Die dramatisch durchaus kohärente Balletterzählung zu Musik von Edvard Grieg (Bühnenmusik zu Peer Gynt, Suiten, ein Klavier- und ein Violinkonzert) sprüht choreographisch von ironischen Einfällen, Absurdität und subtilen Andeutungen. Die 130minütige, dynamische Tanzperformance einschließlich Pause bot erzählendes, zeitgenössisches Ballett mit hoher Präzision, gut aufeinander abgestimmtem Timing und originellen Bildern.
Am 30. September feiert übrigens am Bonner Theater eine Vorführung von Ibsens Drama Premiere.
Ernani von Giuseppe Verdi an der Oper Bonn, letzte Vorführung am 23. Juni im Opernhaus.
Verdis frühe Choroper Ernani beruht auf einem romantischen Schauspiel Victor Hugos, das sich wiederum auf historische Ereignisse bezieht. Drei Männer begehren Elvira, die selbst jedoch nur einen von ihnen liebt, Don Juan de Aragon. Dieser ist geächtet und wird auch Ernani genannt. Elviras Onkel und Vormund, Don Ruy Gomez da Silva, erwägt eine List, um Elvira vielleicht doch noch zu heiraten. Außerdem macht ein anderer mächtiger Mann ihr den Hof, König Carlo.
Das Ensemble agiert die meiste Zeit auf mehreren Ebenen, insbesondere vor und auf einem drehbaren Kubus, der mittels Stelzen oberhalb der Bühne schwebt.
Kapellmeister Will Humburg dirigiert temporeich. Das Beethoven Orchester Bonn überzeugt mit scharf konturierten Melodielinien und dynamischen Abstufungen. Der georgische Tenor George Oniani strahlt mit feiner Stimmführung und prägnanten Phrasierungen in der Titelpartie. Stimmlich kraftvoll und insbesondere in tiefen Lagen dramatisch-temperamentvoll mimt Yannick-Muriel Noah die Elvira. Darstellerisch ausdrucksstark und mit volltönendem Bass verkörpert Pavel Kudinov den rachsüchtigen Silva. Frederico Longhi glänzt als Don Carlo mit höhensicherem Bariton solide Vitalität und Kampfgeist aus. Auch der Chor unter der Leitung von Marco Medved gefällt schlussendlich klangfarbenreich mit spielfreudiger Intensität.
Leider erscheint die Personenregie etwas konventionell. Die Figuren bleiben ein bisschen oberflächlich und holzschnittartig. Das Schicksal der Figuren berührt so in der düsteren, jedoch durchaus mitreißend-stimmungsvollen Inszenierung von Roland Schwab recht wenig.

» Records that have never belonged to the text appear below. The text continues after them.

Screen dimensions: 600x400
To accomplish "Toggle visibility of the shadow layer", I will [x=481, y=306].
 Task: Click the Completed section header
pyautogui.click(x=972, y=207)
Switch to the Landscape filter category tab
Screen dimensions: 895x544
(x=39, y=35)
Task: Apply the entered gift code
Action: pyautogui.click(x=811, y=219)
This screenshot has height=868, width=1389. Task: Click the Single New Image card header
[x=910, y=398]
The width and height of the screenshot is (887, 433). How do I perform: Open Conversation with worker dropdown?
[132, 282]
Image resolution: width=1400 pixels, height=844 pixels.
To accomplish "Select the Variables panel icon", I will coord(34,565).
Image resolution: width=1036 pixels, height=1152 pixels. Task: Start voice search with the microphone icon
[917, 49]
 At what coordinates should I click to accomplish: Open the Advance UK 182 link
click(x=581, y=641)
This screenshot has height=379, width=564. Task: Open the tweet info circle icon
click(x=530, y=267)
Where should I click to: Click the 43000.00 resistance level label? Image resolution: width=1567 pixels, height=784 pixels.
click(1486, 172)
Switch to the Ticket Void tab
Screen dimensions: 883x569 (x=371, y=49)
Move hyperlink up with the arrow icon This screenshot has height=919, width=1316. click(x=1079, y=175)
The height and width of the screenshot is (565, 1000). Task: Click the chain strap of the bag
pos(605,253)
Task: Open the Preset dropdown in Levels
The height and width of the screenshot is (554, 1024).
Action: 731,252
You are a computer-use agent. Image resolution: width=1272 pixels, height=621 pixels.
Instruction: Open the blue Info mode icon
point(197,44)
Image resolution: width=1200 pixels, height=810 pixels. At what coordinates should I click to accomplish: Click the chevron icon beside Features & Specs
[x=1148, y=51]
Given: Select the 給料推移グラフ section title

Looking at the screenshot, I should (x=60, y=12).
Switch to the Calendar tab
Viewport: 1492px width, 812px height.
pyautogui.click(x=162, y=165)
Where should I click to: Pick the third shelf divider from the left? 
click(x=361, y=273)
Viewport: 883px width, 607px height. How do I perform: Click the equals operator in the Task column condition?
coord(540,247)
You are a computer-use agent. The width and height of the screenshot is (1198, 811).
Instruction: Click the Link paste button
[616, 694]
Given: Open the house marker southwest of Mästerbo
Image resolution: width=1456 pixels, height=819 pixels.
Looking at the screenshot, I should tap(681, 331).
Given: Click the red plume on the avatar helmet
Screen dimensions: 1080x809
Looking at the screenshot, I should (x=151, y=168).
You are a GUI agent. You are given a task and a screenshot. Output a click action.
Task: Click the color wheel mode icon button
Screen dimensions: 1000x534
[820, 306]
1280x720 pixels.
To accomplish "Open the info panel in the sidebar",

Ein Blick von der Brücke von Arthur Miller am Schauspielhaus Bad Godesberg, letzte Vorführung am 23. Juni.
Martin Nimz zeigt Arthur Millers sozialkritisches Drama Ein Blick von der Brücke (1955) am Theater Bonn mit vielen Bewegungs- und Stimmungsbildern. Unterstützt wird er hierbei durch Choreographien von Johannes Brüssau, welche die Figuren in der Gemeinschaft aber auch alleine spannungsvoll porträtieren. Zur Besprechung.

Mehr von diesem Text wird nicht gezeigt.